De nuevo le dijo Dios lo que había de pronunciar como sermón: «Dentro de cuarenta días, Nínive será destruida». Y le escuchan. Hasta el rey se arrepiente y ordena penitencia, vestir de sayal y ayunos como signo de conversión.

Vuelve a irritarse Jonás que va a rumiar su disgusto tumbándose a la sombra de un ricino. No, si ya sabía él que aquello iba a terminar mal; ya sabía Jonás que si iba y predicaba, aquellos canallas se arrepentirían y se quedarían sin castigo porque, como Dios es clemente y misericordioso, los perdonaría.
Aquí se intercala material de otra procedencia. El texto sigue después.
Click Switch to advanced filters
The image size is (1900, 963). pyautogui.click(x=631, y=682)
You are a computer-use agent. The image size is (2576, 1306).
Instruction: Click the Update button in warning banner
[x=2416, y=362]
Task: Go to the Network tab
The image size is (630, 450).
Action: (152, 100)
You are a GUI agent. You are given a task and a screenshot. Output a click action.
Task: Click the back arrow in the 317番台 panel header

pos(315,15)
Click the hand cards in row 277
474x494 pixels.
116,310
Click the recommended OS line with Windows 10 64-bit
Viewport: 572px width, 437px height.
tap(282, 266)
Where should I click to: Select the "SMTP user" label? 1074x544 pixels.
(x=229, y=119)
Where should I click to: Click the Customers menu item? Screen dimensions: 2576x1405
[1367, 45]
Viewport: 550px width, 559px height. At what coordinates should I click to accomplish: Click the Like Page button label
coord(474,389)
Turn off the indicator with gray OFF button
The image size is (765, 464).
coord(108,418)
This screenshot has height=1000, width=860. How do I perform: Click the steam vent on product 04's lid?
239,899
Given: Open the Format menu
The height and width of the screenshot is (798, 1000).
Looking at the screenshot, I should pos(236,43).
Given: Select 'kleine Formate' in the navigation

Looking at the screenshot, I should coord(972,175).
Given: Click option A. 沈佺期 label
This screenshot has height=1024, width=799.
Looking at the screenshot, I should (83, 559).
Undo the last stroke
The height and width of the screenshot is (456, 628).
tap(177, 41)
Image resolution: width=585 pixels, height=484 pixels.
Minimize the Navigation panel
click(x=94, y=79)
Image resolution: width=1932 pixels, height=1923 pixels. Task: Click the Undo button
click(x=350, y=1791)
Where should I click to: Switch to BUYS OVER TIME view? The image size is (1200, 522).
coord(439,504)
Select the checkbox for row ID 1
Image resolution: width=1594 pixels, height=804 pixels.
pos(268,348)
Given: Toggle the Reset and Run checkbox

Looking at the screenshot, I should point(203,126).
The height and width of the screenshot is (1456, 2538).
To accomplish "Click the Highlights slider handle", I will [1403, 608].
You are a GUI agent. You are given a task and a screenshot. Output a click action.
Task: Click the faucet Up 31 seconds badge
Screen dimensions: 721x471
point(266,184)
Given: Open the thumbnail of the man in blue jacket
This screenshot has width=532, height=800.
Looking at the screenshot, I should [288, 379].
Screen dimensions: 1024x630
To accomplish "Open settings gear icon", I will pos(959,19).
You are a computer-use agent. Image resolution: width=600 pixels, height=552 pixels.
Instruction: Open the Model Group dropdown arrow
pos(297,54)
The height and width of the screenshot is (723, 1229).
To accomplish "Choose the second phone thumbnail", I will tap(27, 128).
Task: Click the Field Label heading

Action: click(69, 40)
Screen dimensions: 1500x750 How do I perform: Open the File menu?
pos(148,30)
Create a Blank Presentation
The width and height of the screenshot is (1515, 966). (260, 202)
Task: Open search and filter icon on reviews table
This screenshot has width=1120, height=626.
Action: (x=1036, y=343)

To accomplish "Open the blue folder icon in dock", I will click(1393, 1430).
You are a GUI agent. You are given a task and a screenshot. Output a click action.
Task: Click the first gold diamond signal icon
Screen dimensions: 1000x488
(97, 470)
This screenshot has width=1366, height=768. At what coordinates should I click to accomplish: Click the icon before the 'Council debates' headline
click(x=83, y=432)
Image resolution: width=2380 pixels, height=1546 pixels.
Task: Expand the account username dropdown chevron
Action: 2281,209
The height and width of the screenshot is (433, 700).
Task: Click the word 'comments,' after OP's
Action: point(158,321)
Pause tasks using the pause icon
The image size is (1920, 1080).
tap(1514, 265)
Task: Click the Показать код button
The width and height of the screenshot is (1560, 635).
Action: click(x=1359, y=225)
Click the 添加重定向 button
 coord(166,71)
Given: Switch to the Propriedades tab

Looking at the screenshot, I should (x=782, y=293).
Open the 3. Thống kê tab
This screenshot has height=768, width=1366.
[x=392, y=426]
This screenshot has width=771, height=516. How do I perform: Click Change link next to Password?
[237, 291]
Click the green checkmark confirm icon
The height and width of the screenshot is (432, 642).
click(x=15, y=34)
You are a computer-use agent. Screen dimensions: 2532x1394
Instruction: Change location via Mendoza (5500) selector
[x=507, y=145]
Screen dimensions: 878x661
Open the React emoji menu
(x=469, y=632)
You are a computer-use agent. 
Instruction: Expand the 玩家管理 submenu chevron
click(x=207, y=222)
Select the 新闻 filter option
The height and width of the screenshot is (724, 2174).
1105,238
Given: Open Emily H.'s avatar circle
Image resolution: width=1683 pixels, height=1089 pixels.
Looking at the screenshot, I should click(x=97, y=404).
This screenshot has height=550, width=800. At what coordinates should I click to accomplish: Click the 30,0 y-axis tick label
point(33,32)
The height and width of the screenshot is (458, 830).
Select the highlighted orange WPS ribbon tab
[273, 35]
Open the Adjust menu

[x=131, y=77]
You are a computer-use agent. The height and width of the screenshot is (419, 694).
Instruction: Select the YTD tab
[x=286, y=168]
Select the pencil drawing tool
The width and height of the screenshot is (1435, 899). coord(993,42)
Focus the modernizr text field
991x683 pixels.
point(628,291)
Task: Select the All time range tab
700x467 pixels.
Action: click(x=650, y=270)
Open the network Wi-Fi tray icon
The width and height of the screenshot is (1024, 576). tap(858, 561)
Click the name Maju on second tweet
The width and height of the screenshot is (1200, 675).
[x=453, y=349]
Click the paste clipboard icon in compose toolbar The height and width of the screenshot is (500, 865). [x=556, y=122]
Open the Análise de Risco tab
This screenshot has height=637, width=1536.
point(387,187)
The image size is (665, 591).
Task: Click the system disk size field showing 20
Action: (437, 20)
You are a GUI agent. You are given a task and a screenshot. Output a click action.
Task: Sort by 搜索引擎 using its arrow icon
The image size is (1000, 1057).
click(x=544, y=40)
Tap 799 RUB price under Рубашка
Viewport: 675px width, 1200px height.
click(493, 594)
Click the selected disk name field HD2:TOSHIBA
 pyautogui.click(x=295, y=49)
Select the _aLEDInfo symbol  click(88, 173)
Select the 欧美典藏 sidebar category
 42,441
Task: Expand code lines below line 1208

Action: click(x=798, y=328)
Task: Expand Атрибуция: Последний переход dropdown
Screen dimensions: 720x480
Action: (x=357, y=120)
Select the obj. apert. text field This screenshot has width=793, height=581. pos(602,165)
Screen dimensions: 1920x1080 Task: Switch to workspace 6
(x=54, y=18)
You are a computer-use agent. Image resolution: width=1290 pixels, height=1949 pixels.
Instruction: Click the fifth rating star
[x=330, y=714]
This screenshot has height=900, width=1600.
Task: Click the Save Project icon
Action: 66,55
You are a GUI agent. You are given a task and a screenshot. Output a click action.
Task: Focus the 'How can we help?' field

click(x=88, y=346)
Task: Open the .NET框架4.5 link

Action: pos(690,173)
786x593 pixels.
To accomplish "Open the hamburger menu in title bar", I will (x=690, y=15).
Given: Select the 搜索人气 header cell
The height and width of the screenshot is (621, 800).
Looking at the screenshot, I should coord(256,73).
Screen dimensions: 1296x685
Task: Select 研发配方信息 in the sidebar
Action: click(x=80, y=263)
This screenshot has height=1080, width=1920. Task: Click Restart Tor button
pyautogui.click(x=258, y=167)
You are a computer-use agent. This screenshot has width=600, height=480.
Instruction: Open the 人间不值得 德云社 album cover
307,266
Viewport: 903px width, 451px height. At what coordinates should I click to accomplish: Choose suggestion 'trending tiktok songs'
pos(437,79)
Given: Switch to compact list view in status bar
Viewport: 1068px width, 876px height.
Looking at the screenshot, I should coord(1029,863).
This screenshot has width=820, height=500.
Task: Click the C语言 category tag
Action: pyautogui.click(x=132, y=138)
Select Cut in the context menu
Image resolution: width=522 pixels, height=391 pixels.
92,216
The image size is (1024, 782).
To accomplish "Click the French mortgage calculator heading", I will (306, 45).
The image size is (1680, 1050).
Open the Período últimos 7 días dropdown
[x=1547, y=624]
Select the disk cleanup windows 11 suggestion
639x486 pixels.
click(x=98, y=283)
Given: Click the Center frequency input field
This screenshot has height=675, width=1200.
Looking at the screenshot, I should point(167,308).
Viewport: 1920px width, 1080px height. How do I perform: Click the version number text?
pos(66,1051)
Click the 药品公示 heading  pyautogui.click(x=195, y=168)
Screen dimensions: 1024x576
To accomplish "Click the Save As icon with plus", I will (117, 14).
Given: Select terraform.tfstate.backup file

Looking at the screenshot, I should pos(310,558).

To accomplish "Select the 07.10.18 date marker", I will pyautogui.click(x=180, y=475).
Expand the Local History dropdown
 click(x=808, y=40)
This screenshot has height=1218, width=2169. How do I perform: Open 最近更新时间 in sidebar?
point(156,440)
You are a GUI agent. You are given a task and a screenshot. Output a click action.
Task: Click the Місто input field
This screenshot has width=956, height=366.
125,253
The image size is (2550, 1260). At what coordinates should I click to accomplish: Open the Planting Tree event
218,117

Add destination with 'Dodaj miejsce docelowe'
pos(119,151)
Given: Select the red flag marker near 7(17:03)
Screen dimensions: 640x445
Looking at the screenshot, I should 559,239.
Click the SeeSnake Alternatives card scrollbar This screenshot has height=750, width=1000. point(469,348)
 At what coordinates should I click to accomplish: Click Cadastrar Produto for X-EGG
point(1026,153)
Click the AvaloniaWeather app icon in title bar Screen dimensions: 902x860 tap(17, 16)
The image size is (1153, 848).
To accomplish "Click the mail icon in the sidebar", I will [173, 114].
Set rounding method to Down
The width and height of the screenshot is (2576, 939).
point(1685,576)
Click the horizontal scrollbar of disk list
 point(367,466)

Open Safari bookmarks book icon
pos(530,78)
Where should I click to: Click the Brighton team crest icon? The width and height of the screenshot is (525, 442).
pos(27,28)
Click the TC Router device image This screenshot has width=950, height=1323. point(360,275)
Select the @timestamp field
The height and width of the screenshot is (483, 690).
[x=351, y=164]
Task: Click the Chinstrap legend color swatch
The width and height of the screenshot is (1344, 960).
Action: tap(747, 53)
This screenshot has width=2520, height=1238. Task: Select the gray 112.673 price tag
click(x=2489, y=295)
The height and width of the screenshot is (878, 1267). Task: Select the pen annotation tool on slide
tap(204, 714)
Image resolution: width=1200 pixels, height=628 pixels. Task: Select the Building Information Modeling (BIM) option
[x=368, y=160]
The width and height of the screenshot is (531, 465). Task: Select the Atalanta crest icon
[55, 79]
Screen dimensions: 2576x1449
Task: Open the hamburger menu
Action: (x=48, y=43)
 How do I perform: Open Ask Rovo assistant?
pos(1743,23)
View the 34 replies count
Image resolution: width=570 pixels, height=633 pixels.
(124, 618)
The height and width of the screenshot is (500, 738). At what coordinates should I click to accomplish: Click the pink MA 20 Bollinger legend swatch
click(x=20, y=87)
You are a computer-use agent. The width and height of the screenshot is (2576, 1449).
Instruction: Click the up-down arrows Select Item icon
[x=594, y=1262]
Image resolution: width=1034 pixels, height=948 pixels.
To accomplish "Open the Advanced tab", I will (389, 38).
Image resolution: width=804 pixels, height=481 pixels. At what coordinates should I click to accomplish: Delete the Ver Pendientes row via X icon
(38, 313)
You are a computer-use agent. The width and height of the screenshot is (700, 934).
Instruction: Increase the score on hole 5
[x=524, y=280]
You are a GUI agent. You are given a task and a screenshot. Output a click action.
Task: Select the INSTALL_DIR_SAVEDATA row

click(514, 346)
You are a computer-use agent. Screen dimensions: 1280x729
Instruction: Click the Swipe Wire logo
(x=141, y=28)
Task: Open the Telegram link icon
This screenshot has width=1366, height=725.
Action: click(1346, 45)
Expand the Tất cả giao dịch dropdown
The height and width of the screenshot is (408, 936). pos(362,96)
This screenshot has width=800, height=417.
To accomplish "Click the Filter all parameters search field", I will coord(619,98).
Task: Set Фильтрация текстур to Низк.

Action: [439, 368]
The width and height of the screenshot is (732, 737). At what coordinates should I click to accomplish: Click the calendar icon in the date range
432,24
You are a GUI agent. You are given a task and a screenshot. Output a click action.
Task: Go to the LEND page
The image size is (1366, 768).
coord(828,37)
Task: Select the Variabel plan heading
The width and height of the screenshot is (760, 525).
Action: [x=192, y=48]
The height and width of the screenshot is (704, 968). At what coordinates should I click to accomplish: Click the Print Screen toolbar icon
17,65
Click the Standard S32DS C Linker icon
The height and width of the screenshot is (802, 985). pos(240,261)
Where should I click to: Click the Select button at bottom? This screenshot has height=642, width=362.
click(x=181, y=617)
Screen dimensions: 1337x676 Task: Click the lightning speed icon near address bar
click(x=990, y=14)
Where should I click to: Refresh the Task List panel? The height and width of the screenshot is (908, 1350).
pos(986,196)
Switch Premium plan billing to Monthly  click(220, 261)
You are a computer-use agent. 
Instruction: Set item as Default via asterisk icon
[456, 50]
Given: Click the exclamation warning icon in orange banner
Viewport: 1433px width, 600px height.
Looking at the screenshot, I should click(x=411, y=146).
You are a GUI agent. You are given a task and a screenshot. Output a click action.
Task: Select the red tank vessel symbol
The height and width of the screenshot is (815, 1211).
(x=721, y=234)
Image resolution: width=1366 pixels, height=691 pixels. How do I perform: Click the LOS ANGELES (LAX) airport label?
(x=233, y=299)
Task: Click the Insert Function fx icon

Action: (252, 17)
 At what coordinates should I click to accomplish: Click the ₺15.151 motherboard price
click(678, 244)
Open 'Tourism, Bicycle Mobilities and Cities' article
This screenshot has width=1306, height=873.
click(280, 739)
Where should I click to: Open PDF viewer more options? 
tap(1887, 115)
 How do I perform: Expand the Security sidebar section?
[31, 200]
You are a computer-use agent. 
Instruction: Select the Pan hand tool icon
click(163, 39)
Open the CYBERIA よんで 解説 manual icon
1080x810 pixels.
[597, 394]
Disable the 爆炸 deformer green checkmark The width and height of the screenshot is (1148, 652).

El enfado sube de tono hasta llegar a pedirle a Dios su misma muerte. Pero un gusano gigante fue royendo el ricino y al despertarse de mañanita y sin cobijo, de nuevo se enfadó porque le faltaba la sombra que el gusano se comió cuando se tragaba al vegetal.

Aprovecha Dios la coyuntura para decirle: «Tú te enfadas porque te falta el ricino y ¿no voy yo a compadecerme de los ciento veinte mil ninivitas que, al fin y al cabo, ni siquiera distinguen su mano derecha de la izquierda?».

Didáctico, insinuante, analógico, pueril, ingenuo, sencillo, cautivador y emocionante relato. La forma y, sobre todo, el contenido; no en vano Dios es su autor principal. El enfurruñado profeta Jonás, el quinto de los llamados menores, está plagado de lecciones que, aprendidas, ayudarán a que no nos veamos ruborizados al encontrar nuestra vida sin los deberes hechos por exceso de egoísmo, afán de comodidad, despreocupados del prójimo o anteponiendo los bienes que pasan al imperecedero bien moral propio y de los demás.